— AIM OF THE TASK —
Duplicate the items starting with the line containing "The image size is (1568, 583)." and going on through the line containing "coord(409,183)", leaving out the pictures.

— DATASET ENTRIES —
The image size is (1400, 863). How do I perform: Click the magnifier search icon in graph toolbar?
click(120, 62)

==

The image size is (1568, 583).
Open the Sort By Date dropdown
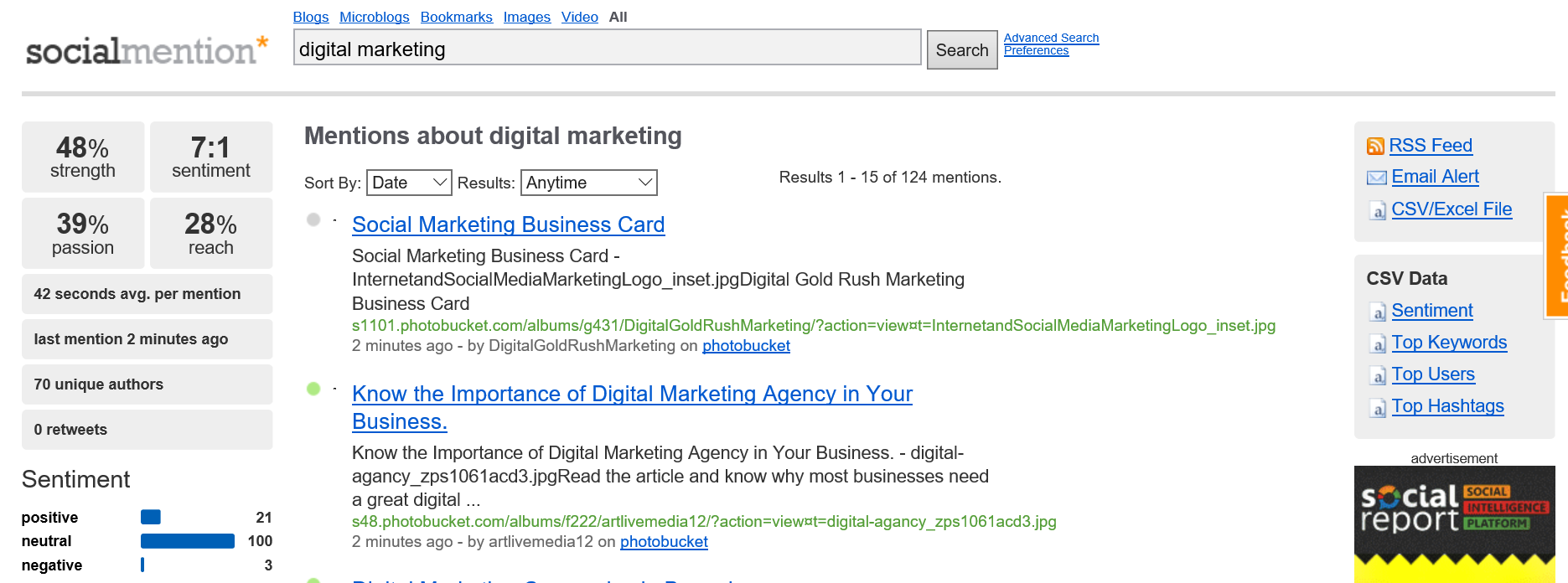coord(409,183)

---

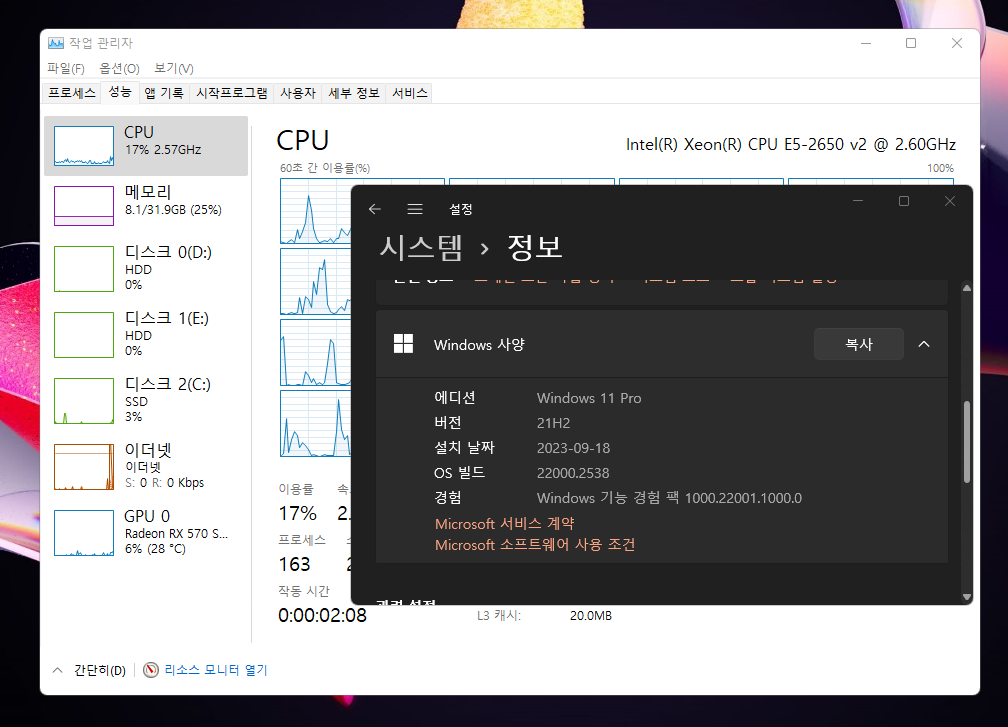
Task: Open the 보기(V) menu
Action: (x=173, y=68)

— ANSWER FOR THIS EXERCISE —
The image size is (1568, 583).
Open the Sort By Date dropdown
coord(409,183)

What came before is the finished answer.